The facility has the capacity to process up to 12,000 tons per month and includes access to a deep-water port, which provides the opportunity to load bulk cargo ships for domestic and international shipments, Covanta says.

A video of the new facility is available at https://youtu.be/M2_r7jpMRvA.

Covanta says that since 2012 it has made significant investments to recycle more metal from the waste stream. Using new technology and installing systems to recycle more ferrous and nonferrous metals, metal recovery has improved by the equivalent of 16 cars per facility per week for ferrous, and for non-ferrous it has increased by the equivalent of 25,000 additional aluminum cans per week, according to the company.
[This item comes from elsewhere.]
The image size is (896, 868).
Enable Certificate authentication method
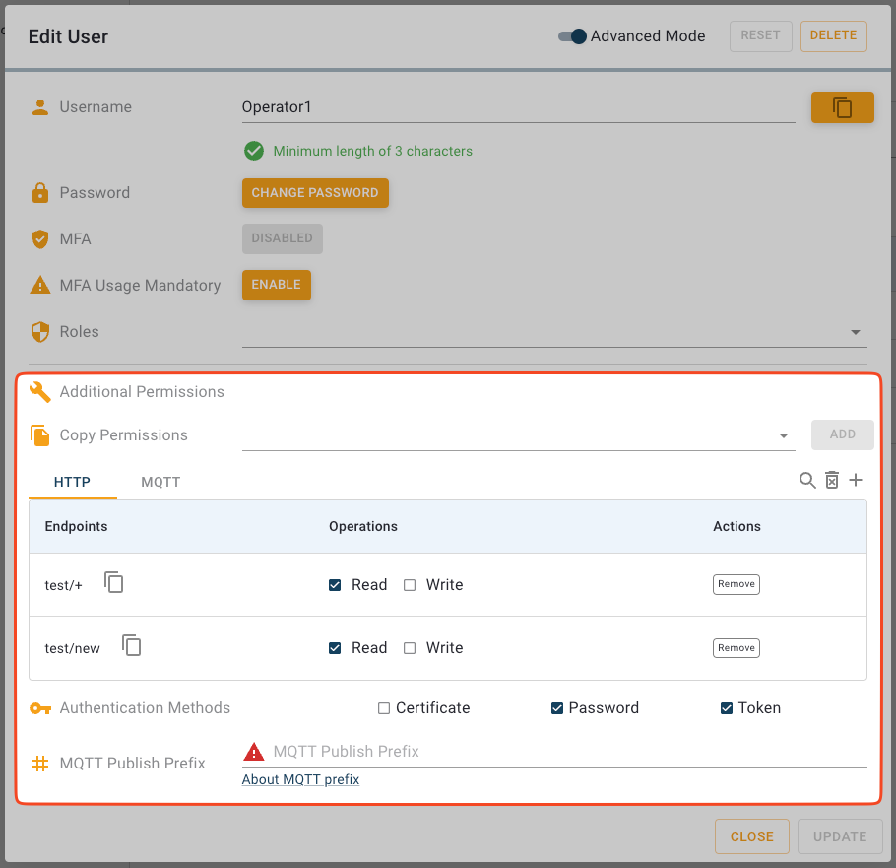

In total, Covanta now recycles approximately 500,000 tons of metal per year, the equivalent amount of ferrous and nonferrous metal to build five Golden Gate bridges and manufacture more than 2 billion aluminum cans, the company adds. The company’s metals recycling also saves approximately 1.2 million tons of greenhouse gases, the equivalent of pulling 112,506 cars off the road for a year.

Covanta operates 45 EfW facilities around the world, converting approximately 20 million tons of waste into electricity to power 1 million homes.